As Q2 earnings season comes to a close, let’s take a look at this quarter’s best and worst performers in the financial and HR software industries, including Intuit (NASDAQ:INTU) and its peers.
Organizations are constantly looking for ways to improve organizational efficiency, whether it is financial planning, tax management or payroll. Financial and HR software are benefiting from the SaaSification of businesses large and small, who much prefer the flexibility of cloud-based, web browser-delivered, subscription-based software to the hassle and expense of purchasing and managing on a subscription basis. location business software.
The fifteen financial and HR software stocks we track reported a slower second quarter.

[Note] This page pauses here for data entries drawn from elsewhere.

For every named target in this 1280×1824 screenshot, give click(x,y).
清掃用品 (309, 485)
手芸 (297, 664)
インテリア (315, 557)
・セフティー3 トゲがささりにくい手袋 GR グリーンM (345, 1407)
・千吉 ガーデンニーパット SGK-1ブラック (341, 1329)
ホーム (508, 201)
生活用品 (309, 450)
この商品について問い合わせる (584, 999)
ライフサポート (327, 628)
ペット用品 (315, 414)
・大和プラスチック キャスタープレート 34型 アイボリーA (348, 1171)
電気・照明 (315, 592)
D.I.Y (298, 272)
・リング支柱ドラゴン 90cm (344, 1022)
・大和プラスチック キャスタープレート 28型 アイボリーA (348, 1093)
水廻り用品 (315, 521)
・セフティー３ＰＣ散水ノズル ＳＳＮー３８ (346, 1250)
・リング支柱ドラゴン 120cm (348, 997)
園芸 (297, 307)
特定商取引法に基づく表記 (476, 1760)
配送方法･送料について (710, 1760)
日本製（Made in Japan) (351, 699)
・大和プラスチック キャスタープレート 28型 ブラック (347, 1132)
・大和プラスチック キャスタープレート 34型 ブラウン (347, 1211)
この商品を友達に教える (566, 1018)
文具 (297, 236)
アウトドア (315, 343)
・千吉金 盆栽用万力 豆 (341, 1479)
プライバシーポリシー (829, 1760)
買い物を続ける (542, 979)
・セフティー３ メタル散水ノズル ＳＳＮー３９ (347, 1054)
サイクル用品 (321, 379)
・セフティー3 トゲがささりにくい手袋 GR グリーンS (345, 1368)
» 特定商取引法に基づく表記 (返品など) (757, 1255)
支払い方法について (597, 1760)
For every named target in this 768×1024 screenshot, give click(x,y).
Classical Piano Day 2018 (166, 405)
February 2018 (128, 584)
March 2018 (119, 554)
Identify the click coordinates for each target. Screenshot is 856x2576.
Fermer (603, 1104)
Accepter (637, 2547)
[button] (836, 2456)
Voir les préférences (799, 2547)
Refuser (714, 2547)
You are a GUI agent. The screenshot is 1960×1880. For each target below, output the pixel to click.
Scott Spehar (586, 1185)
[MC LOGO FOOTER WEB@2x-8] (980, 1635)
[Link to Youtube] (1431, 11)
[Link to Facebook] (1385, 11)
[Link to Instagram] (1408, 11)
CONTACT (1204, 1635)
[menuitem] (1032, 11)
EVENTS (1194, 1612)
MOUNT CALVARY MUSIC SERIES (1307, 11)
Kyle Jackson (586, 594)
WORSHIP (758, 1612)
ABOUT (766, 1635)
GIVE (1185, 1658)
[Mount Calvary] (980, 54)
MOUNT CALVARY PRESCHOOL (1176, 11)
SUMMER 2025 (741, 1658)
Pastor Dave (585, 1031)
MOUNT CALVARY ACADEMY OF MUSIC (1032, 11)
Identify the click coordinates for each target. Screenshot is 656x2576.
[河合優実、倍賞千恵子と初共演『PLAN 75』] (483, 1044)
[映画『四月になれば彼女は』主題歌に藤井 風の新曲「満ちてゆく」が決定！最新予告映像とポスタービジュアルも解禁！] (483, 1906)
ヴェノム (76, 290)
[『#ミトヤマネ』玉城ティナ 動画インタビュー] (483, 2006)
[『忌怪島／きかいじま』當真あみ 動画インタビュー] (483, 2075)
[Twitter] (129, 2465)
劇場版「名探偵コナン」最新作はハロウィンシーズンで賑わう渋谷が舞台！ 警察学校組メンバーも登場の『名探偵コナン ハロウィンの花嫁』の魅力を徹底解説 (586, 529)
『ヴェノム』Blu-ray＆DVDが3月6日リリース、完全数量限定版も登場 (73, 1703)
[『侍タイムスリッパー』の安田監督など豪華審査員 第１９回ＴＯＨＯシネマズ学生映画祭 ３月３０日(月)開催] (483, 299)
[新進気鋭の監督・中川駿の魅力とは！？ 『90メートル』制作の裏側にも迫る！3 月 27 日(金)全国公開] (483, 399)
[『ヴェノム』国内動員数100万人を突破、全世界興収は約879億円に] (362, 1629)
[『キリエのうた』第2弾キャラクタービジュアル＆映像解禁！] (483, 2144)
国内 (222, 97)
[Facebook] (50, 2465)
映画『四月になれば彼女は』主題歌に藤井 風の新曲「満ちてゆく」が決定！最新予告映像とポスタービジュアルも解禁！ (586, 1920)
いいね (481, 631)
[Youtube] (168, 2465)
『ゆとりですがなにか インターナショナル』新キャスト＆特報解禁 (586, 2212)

As a group, revenues exceeded analyst consensus expectations by 1.6%, while revenue expectations for the next quarter were 0.5% below that.
After much tension, the Federal Reserve lowered its policy interest rate by 50 basis points (half a percent) in September 2024. This marks the central bank’s first easing of monetary policy since 2020 and the end of its most targeted anti-inflation campaign since the 1980s. Inflation started to spike in 2021 following the COVID-19 crisis due to a confluence of factors such as supply chain disruptions, labor shortages and stimulus spending. While CPI (inflation) numbers have been positive recently, employment measures have raised some concerns. Going forward, markets will debate whether this rate cut (and more potential rate cuts in 2024 and 2025) is the perfect timing to support the economy, or whether it’s a bit too late for a macro that’s already too much cooled down.
In light of this news, finance and HR software stocks have held steady, with share prices up an average of 4.1% since the last earnings results.
Intuit (NASDAQ:INTU)
Intuit was founded in 1983 when founder Scott Cook saw his wife struggling to balance the family checkbook. It provides tax and accounting software for small and medium businesses.
Intuit reported revenue of $3.18 billion, up 17.4% year over year. This print exceeded analyst expectations by 3.1%. Despite the revenue increase, it was still a mixed quarter for the company, with management forecasting healthy growth but a decline in gross margin.
“We delivered very strong results for the fourth quarter and full year, making meaningful progress on our AI-driven expert platform strategy that positions the company for sustainable growth going forward,” said Sasan Goodarzi, CEO of Intuit.
Unsurprisingly, the stock is down 9.4% since reporting and is currently trading at $603.16.
Is Now the Time to Buy Intuit? See our full analysis of earnings results here. It’s free.
Best Second Quarter: Zuora (NYSE:ZUO)
Founded in 2007, Zuora (NYSE:ZUO) provides a software as a service platform that allows businesses to bill and accept payments for recurring subscription products.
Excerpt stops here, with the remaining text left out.